10.      Surgical indications for HDU admission include;

I.          Acute trauma with massive blood loss

ii.         Head trauma or other causes of CNS depression sufficient to prejudice the airway and protective reflexes

iii.        Post neuro-surgery

iv.        Following major abdominal surgeries

v.         Stable post-operative patients with high risk of bleeding e.g., those on anticoagulant therapy

vi.        Elderly post-operative patients

vii.       Patients with eclampsia/pre-eclampsia

 viii.     Post amputation in poorly controlled diabetic patients

ix.        Severe sepsis with cardiorespiratory instability

x.         Severe burns affecting the face and chest

 

11.      Nursing care for HDU Patients:

i.     These patients must have a high-level review at least twice daily (minimum of SMO, who must discuss with the consultant)

ii.     Vital signs (BR Pulse Rate, Respiratory Rate, Temperature, SP02) must be documented at least hourly, or more frequently if required by the managing team.

iii.    The Nurse must create and implement effective care plans for individual patients

iv.    There must be vigilance for early detection of subtle or sudden changes in the patients' medical condition

v.      In the event of a sudden deterioration in a patient's condition, the nurse should start resuscitation (if necessary) while calling for a doctor (usually the member of the managing team who is on call)

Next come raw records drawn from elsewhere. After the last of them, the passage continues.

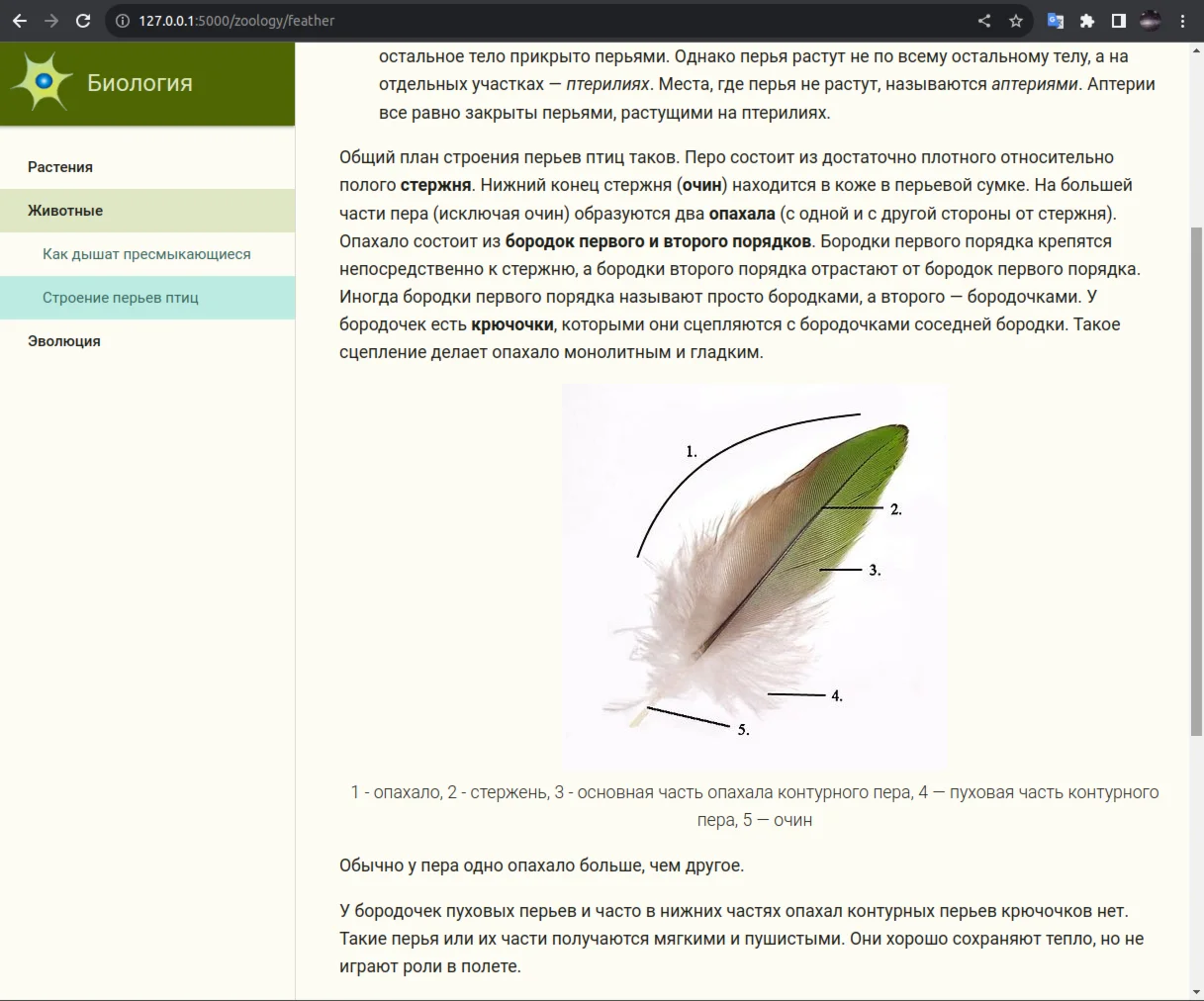Click the green star site logo
Image resolution: width=1204 pixels, height=1001 pixels.
(x=42, y=82)
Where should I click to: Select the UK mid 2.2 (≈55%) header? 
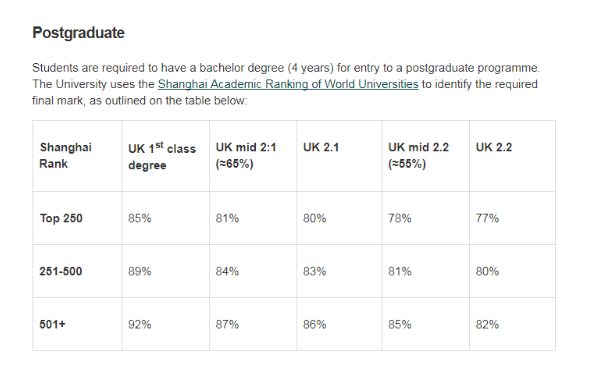(418, 156)
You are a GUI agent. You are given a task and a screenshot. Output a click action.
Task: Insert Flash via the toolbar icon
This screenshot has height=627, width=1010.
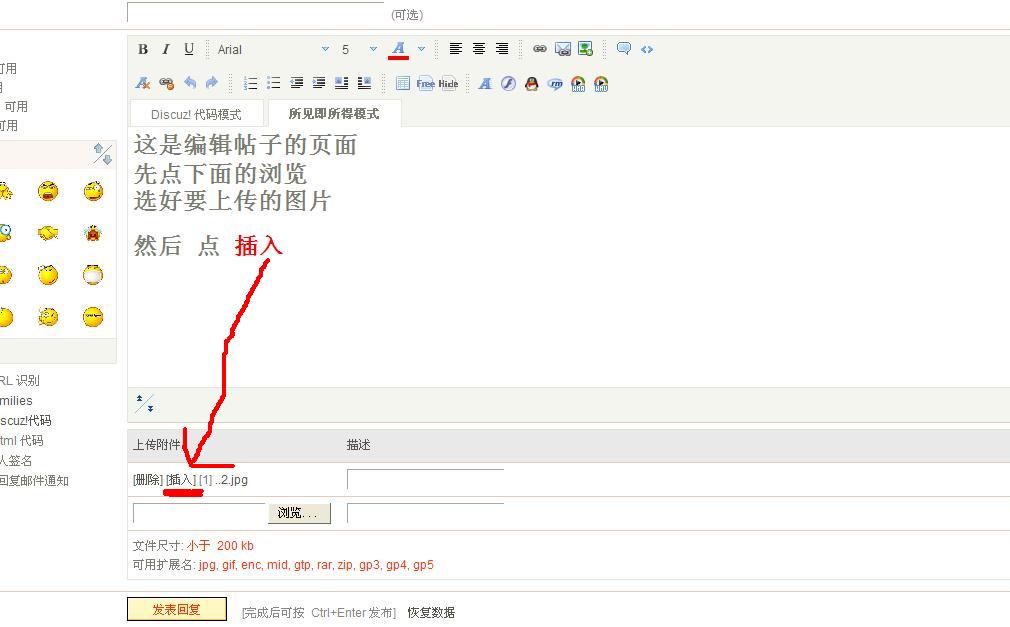coord(508,84)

vi.   Drugs, fluids, and other medicaments must be administered in the correct doses, on schedule, and via the prescribed routes at all times

vii.    It is desirable (but not mandatory) that all patients in the HDU should have central lines

viii.    Hourly urine output must be charted

ix.      Making the patients as comfortable as possible

x.      Patients' relatives must be carried along, and briefed regularly by the managing team

12.      In case of doubt, consult the anaesthetist or physician on call.

 

PROPER EVACUATION OF CORPSES AFTER A PATIENT PASSES ON

1.    All wards must anticipate the possible passing of a moribund patient; therefore, they must be prepared to handle the aftermath.

2.       The materials required for the 'last office' must be stocked by all wards

3.      As soon as the family has been informed of the death of their loved one and they have viewed the corpse, the last office must be performed.

4.      If the family members are not available at the time of death, they should be contacted by telephone, and given a maximum of 2 hours to come and view the corpse of their loved ones before the last office is performed

5.      The family should be given the option of arranging for the evacuation of the corpse of their loved one within 30 minutes to 1 hour; thereafter, the hospital reserves the right to evacuate the corpse to the St Paul's mortuary on the family's behalf.

6.     Should the corpse be deposited in St Paul's mortuary, the family shall be responsible for all mortuary fees.

7.    While the arrangement for evacuation is going on, the corpse will be temporarily kept away from public view by storing within the sluice room of the respective ward. THIS STORAGE SHOULDN'T EXCEED 1 HOUR!

8.    Evacuation of corpses should be through the rear exits of the wards, or through the back entrance by maternity ward; thereby avoiding the main hospital entrance in the process.